Word for word, copy out every line of the records, omitting each picture.
Top of Data for this exercise
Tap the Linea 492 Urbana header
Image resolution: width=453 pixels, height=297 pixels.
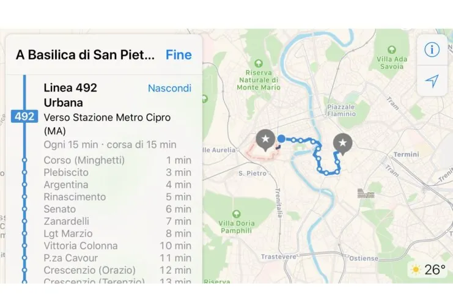71,95
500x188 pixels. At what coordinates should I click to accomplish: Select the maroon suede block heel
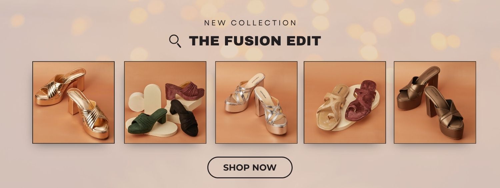click(x=184, y=91)
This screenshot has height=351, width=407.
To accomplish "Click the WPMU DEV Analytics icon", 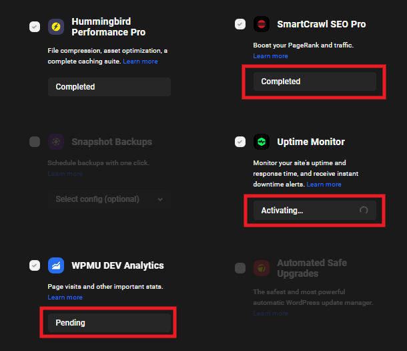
Bottom of Data for this exercise
* _Final answer_:
Tap the Linea 492 Urbana header
Image resolution: width=453 pixels, height=297 pixels.
71,95
500x188 pixels. At what coordinates should I click to accomplish: Select the maroon suede block heel
click(x=184, y=91)
This screenshot has height=351, width=407.
To accomplish "Click the WPMU DEV Analytics icon", 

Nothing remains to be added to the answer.